### EXERCISE BRIEF
From the entries below, copy exactly the lines from the one that contains "Screenshot is 1920x1148." through the one that contains "[region] (960, 19)", both included, and only those.

### AVAILABLE DATA
────────────────────────────────────────
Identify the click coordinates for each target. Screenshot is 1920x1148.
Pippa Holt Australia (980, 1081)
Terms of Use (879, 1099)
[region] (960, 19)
────────────────────────────────────────
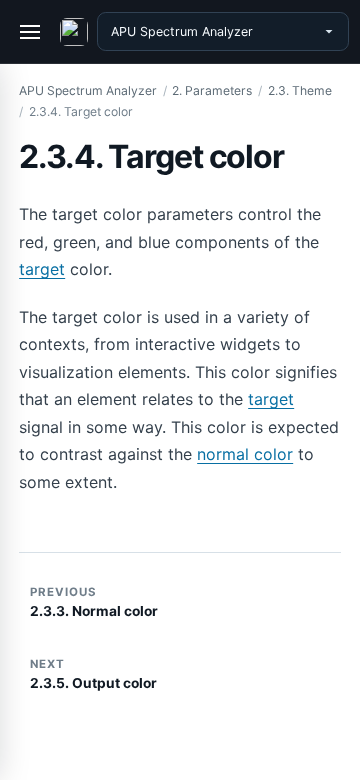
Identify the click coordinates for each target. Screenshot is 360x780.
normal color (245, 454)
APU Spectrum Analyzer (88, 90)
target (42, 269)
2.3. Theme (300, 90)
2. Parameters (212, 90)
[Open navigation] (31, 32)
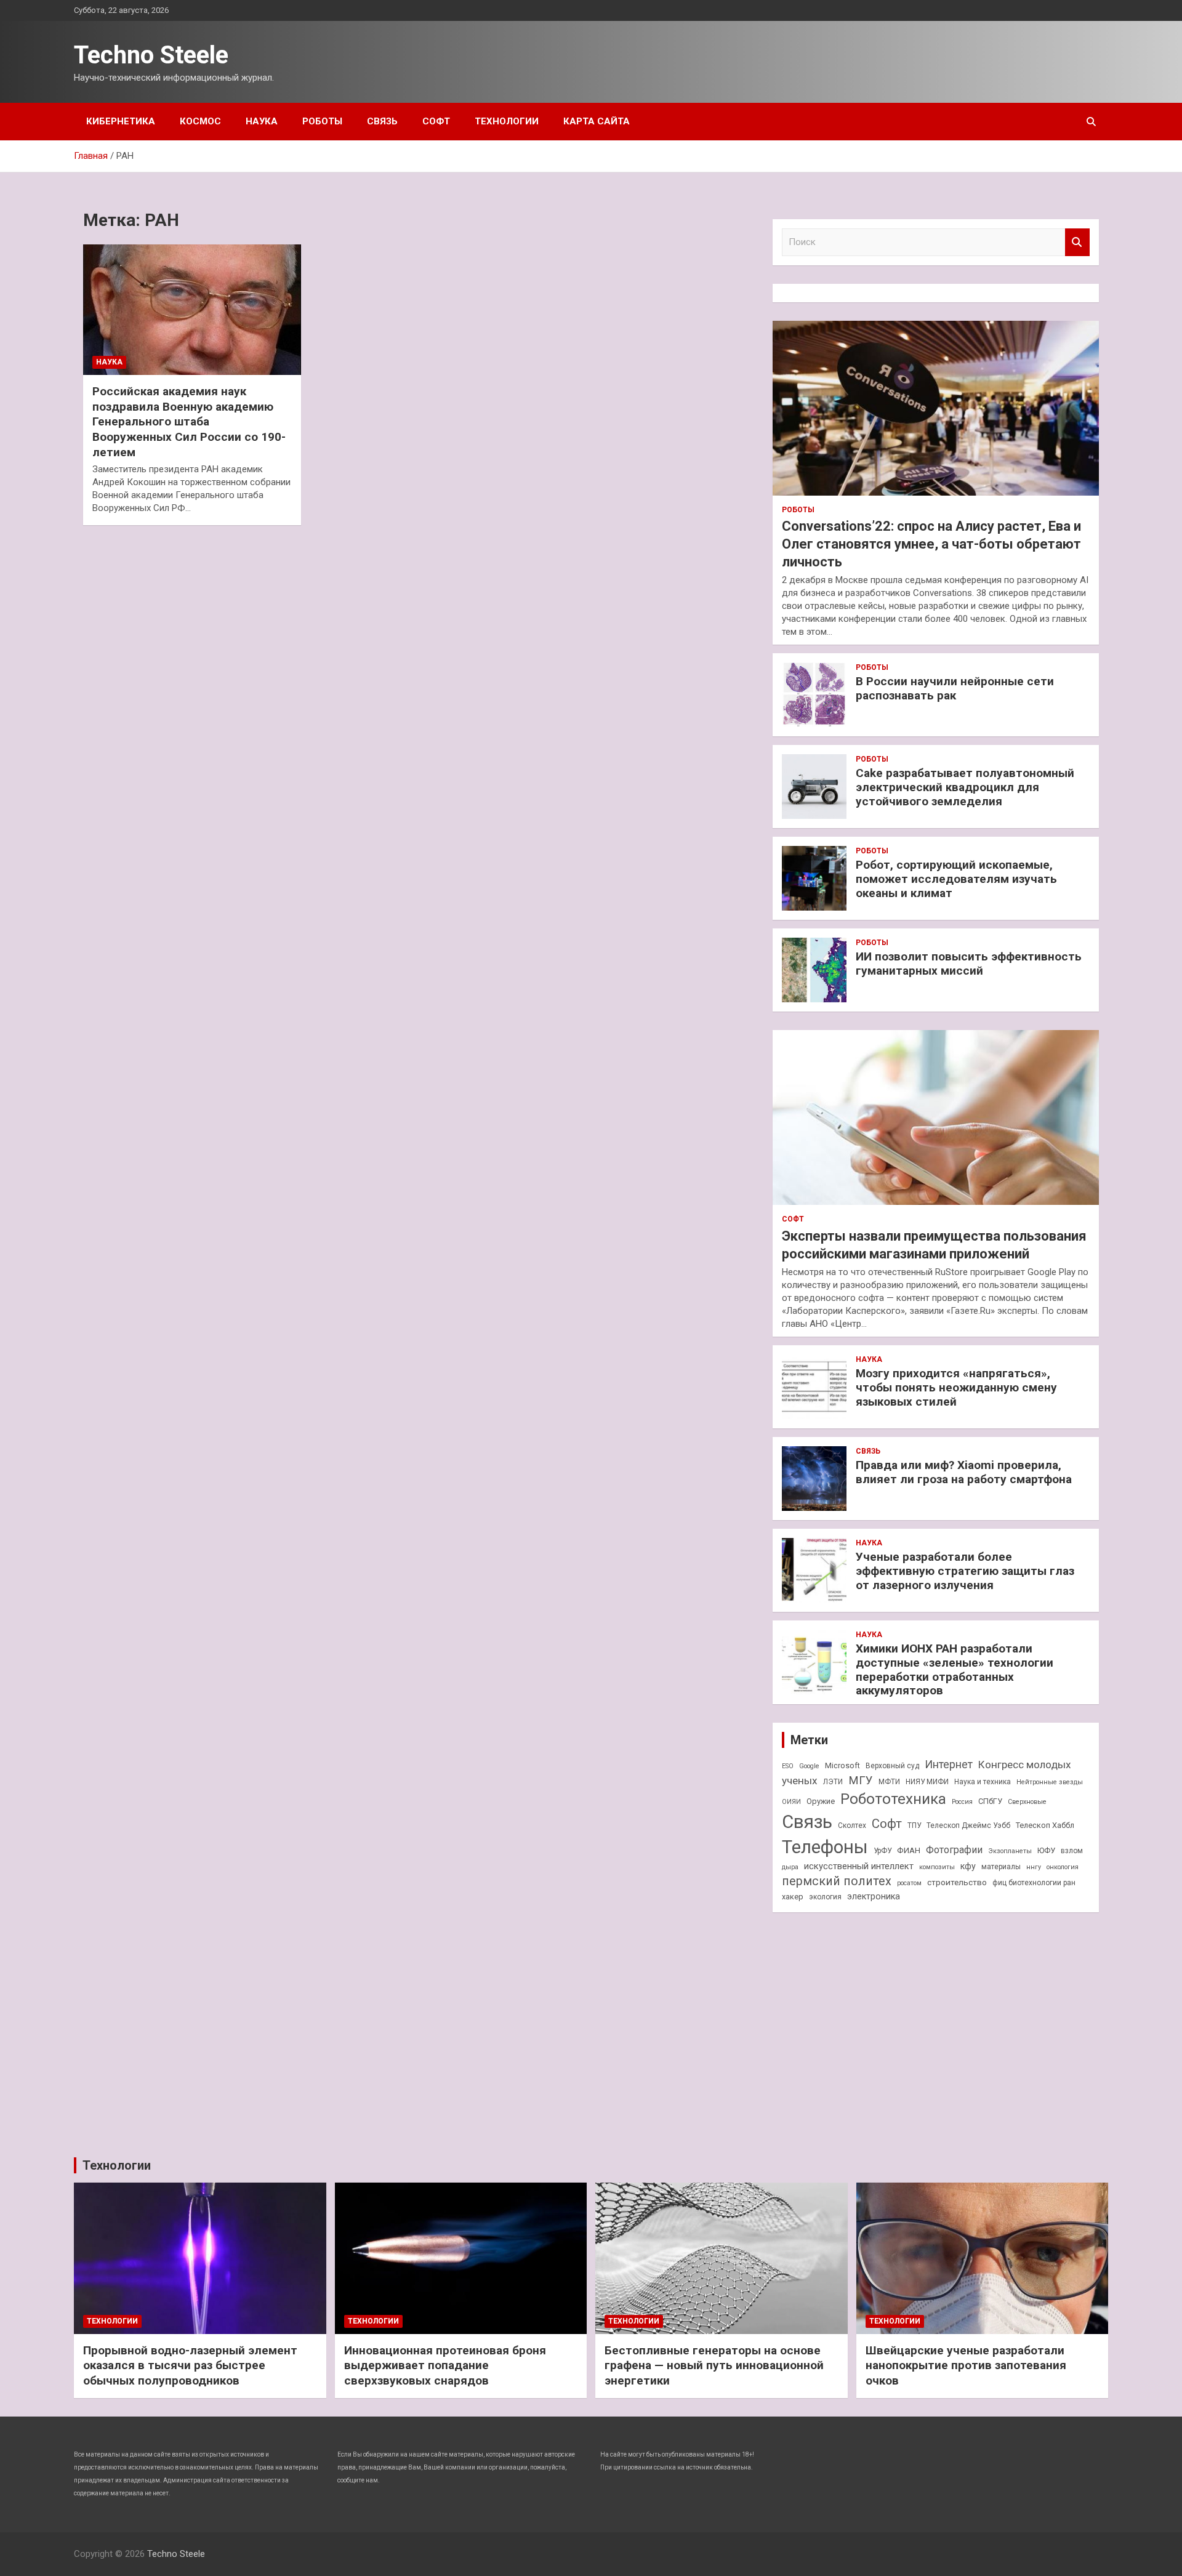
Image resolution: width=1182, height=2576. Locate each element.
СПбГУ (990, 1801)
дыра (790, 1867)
────────────────────────────────────────
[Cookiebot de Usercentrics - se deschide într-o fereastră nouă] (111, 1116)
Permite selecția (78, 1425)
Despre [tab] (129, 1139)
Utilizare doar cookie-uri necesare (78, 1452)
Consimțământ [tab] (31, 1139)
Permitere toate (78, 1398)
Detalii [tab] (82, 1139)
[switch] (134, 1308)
────────────────────────────────────────
### YOUR SOLUTION
Identify the click coordinates for each target. Screenshot is 1920x1148.
Pippa Holt Australia (980, 1081)
Terms of Use (879, 1099)
[region] (960, 19)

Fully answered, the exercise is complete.